His motion would direct city staff and some agencies to report to the Homelessness and Poverty Committee on the need for additional public restrooms, including on the potential for creating a system of portable public restrooms modeled after the "Pit Stop" program in San Francisco.

The motion also seeks a report on available funding sources for emergency portable restrooms, as well the bathroom attendants that would be required to operate them. It also would direct the city attorney to report on the city's laws regarding the placement of portable restrooms in designated locations, including city-owned parking lots.

"Opening additional public restrooms faces two challenges: funding and proper locations," the motion says. "Best practices indicate public restrooms should be staffed by attendants to keep the facilities clean and free of criminal activity. And even if adequate funding were available, there remains a lack of adequate space in our dense neighborhoods to place restrooms without encroaching in the public right-of-way."

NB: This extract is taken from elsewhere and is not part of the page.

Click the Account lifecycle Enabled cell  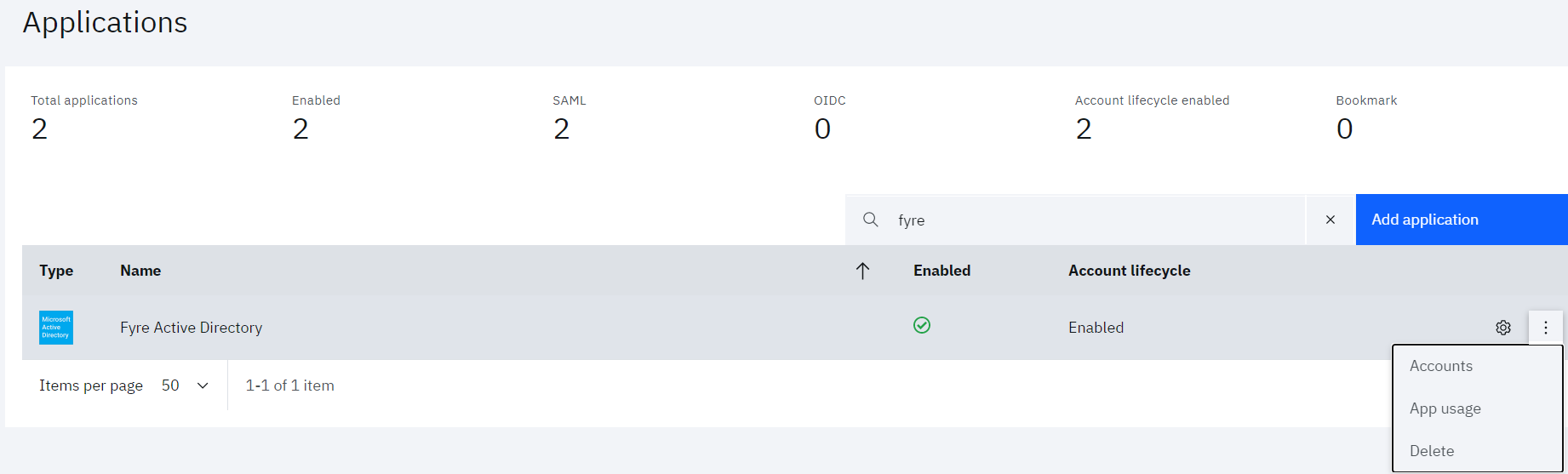pyautogui.click(x=1096, y=328)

The Pit Stop Program is a partnership between Bay Area Rapid Transit and the city of San Francisco that provides portable public toilets at 17 locations.

Health officials said last week that Los Angeles County is in the early stages of a hepatitis A outbreak based on two "community-acquired" cases that cannot be traced back to San Diego County or Santa Cruz, which have also seen outbreaks of the contagious liver disease.

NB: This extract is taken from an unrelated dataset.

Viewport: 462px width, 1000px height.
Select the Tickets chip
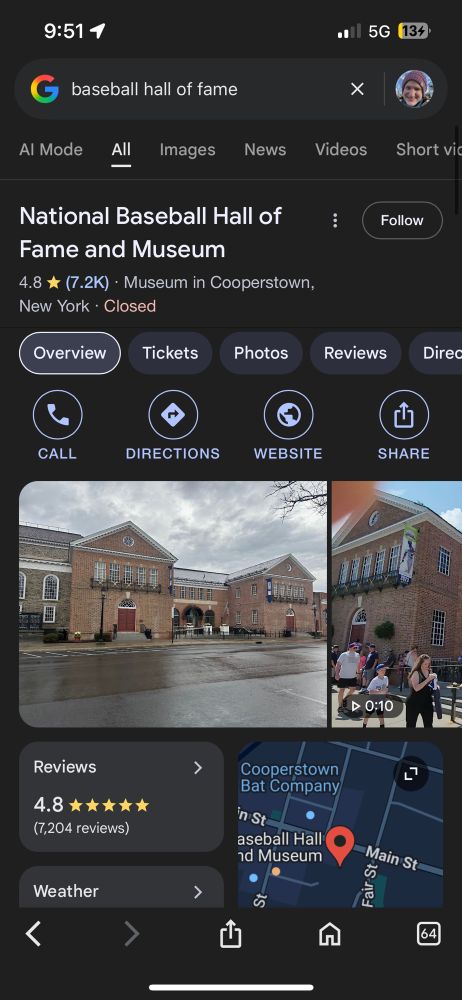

"We are in the situation of a hepatitis A outbreak ... as of this morning," Public Health Department Director Barbara Ferrer told the Board of Supervisors on Sept. 19.

Hepatitis A is a highly contagious liver disease, which is mostly transmitted though contact with feces via surfaces or sexual contact.

The county typically sees about 40-60 cases of hepatitis A annually, and there are 40-odd cases countywide now, Ferrer said, but concerns have been heightened because of 10 cases in particular.

Five confirmed cases have been linked to the outbreaks in San Diego or Santa Cruz and three more cases involved workers at a health facility that could be traced back to the first five. But the source of the latest two cases in homeless individuals could not be identified, leading to the declaration of an outbreak.

A report released in June found there are only nine public toilets available at night in the Skid Row neighborhood, where roughly 1,800 homeless people sleep at night.

The lack of toilets is worse that refugees in Syria are experiencing and violate the United Nations standards of hygiene, according to the "No Place to Go" report prepared by homeless advocacy groups, including the Los Angeles Central Providers Collaborative, Los Angeles Community Action Network and the Downtown Women's Center.

In San Diego County, where there have been 461 confirmed hepatitis A cases resulting in 17 deaths since last November, officials have vaccinated more than 40,000 people and stepped up sanitation measures, which has included the installment of 41 hand-washing stations and addition public restroom facilities where homeless people tend to congregate.